**WORK TO DO:**
Copy every one of the records below word for word, changing nothing.

_ _ _ _ _

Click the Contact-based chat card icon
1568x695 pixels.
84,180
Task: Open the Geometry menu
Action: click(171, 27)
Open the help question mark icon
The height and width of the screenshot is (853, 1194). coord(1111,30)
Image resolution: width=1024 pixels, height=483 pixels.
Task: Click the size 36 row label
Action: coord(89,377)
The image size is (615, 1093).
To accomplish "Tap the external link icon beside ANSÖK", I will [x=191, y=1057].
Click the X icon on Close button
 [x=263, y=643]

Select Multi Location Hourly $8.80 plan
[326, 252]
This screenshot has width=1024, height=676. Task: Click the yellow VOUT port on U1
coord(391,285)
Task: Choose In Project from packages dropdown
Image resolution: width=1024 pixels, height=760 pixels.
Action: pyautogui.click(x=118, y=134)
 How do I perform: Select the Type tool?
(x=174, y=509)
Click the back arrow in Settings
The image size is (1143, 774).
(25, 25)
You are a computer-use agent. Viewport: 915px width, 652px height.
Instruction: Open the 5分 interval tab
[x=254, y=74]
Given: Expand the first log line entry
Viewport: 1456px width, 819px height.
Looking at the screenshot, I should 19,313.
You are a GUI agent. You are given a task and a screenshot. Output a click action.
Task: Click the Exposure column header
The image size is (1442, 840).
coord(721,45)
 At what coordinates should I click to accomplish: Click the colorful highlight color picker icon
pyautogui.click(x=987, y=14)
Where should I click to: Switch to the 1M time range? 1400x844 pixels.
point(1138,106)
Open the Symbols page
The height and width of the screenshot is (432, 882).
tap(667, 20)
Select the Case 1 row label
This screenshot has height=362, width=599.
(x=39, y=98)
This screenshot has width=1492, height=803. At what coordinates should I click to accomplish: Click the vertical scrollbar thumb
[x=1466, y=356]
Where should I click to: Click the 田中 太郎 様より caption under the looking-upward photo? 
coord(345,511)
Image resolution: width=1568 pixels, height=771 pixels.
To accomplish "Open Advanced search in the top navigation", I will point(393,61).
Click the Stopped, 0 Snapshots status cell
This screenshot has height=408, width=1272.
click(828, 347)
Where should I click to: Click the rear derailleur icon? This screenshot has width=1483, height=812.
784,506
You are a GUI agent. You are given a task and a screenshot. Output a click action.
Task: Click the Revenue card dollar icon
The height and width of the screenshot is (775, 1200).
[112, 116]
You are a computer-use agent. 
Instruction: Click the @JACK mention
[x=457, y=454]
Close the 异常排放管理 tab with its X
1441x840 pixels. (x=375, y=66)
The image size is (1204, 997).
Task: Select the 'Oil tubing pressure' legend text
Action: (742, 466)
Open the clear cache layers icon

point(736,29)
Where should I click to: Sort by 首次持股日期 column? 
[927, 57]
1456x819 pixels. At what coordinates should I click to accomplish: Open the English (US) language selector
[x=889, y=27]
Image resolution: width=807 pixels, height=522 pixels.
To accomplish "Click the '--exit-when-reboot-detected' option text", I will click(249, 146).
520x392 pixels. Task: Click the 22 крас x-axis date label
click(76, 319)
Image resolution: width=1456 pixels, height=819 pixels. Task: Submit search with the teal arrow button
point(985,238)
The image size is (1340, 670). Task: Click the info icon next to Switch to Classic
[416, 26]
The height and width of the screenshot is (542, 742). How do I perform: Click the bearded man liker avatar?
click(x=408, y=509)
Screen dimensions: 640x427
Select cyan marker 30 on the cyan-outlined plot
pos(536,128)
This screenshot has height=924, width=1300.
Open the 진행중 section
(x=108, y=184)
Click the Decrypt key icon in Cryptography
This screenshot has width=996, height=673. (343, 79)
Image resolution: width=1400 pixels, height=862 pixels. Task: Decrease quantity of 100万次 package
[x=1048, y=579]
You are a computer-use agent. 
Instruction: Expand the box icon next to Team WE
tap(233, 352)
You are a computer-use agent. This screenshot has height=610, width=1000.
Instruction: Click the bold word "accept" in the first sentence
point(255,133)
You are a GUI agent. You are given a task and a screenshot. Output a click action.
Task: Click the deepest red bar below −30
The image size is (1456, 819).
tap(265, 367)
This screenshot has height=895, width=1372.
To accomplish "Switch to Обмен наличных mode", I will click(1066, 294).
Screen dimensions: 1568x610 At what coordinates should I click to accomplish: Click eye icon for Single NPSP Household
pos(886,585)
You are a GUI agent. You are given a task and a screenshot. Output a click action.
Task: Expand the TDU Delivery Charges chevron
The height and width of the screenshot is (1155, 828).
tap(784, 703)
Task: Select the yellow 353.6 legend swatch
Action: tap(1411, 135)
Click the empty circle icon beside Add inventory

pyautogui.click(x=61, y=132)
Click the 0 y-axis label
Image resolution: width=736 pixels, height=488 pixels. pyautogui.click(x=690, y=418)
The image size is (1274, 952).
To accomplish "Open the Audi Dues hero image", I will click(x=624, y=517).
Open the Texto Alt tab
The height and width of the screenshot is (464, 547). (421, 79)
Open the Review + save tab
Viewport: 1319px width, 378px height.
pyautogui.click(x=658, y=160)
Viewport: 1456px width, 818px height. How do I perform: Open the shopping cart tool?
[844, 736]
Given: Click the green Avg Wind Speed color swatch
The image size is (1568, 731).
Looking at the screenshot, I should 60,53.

_ _ _ _ _

**OUTPUT BELOW:**
Click the Contact-based chat card icon
1568x695 pixels.
84,180
Task: Open the Geometry menu
Action: click(171, 27)
Open the help question mark icon
The height and width of the screenshot is (853, 1194). coord(1111,30)
Image resolution: width=1024 pixels, height=483 pixels.
Task: Click the size 36 row label
Action: coord(89,377)
The image size is (615, 1093).
To accomplish "Tap the external link icon beside ANSÖK", I will [x=191, y=1057].
Click the X icon on Close button
 [x=263, y=643]

Select Multi Location Hourly $8.80 plan
[326, 252]
This screenshot has width=1024, height=676. Task: Click the yellow VOUT port on U1
coord(391,285)
Task: Choose In Project from packages dropdown
Image resolution: width=1024 pixels, height=760 pixels.
Action: pyautogui.click(x=118, y=134)
 How do I perform: Select the Type tool?
(x=174, y=509)
Click the back arrow in Settings
The image size is (1143, 774).
(25, 25)
You are a computer-use agent. Viewport: 915px width, 652px height.
Instruction: Open the 5分 interval tab
[x=254, y=74]
Given: Expand the first log line entry
Viewport: 1456px width, 819px height.
Looking at the screenshot, I should 19,313.
You are a GUI agent. You are given a task and a screenshot. Output a click action.
Task: Click the Exposure column header
The image size is (1442, 840).
coord(721,45)
 At what coordinates should I click to accomplish: Click the colorful highlight color picker icon
pyautogui.click(x=987, y=14)
Where should I click to: Switch to the 1M time range? 1400x844 pixels.
point(1138,106)
Open the Symbols page
The height and width of the screenshot is (432, 882).
tap(667, 20)
Select the Case 1 row label
This screenshot has height=362, width=599.
(x=39, y=98)
This screenshot has width=1492, height=803. At what coordinates should I click to accomplish: Click the vertical scrollbar thumb
[x=1466, y=356]
Where should I click to: Click the 田中 太郎 様より caption under the looking-upward photo? 
coord(345,511)
Image resolution: width=1568 pixels, height=771 pixels.
To accomplish "Open Advanced search in the top navigation", I will point(393,61).
Click the Stopped, 0 Snapshots status cell
This screenshot has height=408, width=1272.
click(828, 347)
Where should I click to: Click the rear derailleur icon? This screenshot has width=1483, height=812.
784,506
You are a GUI agent. You are given a task and a screenshot. Output a click action.
Task: Click the Revenue card dollar icon
The height and width of the screenshot is (775, 1200).
[112, 116]
You are a computer-use agent. 
Instruction: Click the @JACK mention
[x=457, y=454]
Close the 异常排放管理 tab with its X
1441x840 pixels. (x=375, y=66)
The image size is (1204, 997).
Task: Select the 'Oil tubing pressure' legend text
Action: (742, 466)
Open the clear cache layers icon

point(736,29)
Where should I click to: Sort by 首次持股日期 column? 
[927, 57]
1456x819 pixels. At what coordinates should I click to accomplish: Open the English (US) language selector
[x=889, y=27]
Image resolution: width=807 pixels, height=522 pixels.
To accomplish "Click the '--exit-when-reboot-detected' option text", I will click(249, 146).
520x392 pixels. Task: Click the 22 крас x-axis date label
click(76, 319)
Image resolution: width=1456 pixels, height=819 pixels. Task: Submit search with the teal arrow button
point(985,238)
The image size is (1340, 670). Task: Click the info icon next to Switch to Classic
[416, 26]
The height and width of the screenshot is (542, 742). How do I perform: Click the bearded man liker avatar?
click(x=408, y=509)
Screen dimensions: 640x427
Select cyan marker 30 on the cyan-outlined plot
pos(536,128)
This screenshot has height=924, width=1300.
Open the 진행중 section
(x=108, y=184)
Click the Decrypt key icon in Cryptography
This screenshot has width=996, height=673. (343, 79)
Image resolution: width=1400 pixels, height=862 pixels. Task: Decrease quantity of 100万次 package
[x=1048, y=579]
You are a computer-use agent. 
Instruction: Expand the box icon next to Team WE
tap(233, 352)
You are a computer-use agent. This screenshot has height=610, width=1000.
Instruction: Click the bold word "accept" in the first sentence
point(255,133)
You are a GUI agent. You are given a task and a screenshot. Output a click action.
Task: Click the deepest red bar below −30
The image size is (1456, 819).
tap(265, 367)
This screenshot has height=895, width=1372.
To accomplish "Switch to Обмен наличных mode", I will click(1066, 294).
Screen dimensions: 1568x610 At what coordinates should I click to accomplish: Click eye icon for Single NPSP Household
pos(886,585)
You are a GUI agent. You are given a task and a screenshot. Output a click action.
Task: Expand the TDU Delivery Charges chevron
The height and width of the screenshot is (1155, 828).
tap(784, 703)
Task: Select the yellow 353.6 legend swatch
Action: tap(1411, 135)
Click the empty circle icon beside Add inventory

pyautogui.click(x=61, y=132)
Click the 0 y-axis label
Image resolution: width=736 pixels, height=488 pixels. pyautogui.click(x=690, y=418)
The image size is (1274, 952).
To accomplish "Open the Audi Dues hero image", I will click(x=624, y=517).
Open the Texto Alt tab
The height and width of the screenshot is (464, 547). (421, 79)
Open the Review + save tab
Viewport: 1319px width, 378px height.
pyautogui.click(x=658, y=160)
Viewport: 1456px width, 818px height. How do I perform: Open the shopping cart tool?
[844, 736]
Given: Click the green Avg Wind Speed color swatch
The image size is (1568, 731).
Looking at the screenshot, I should 60,53.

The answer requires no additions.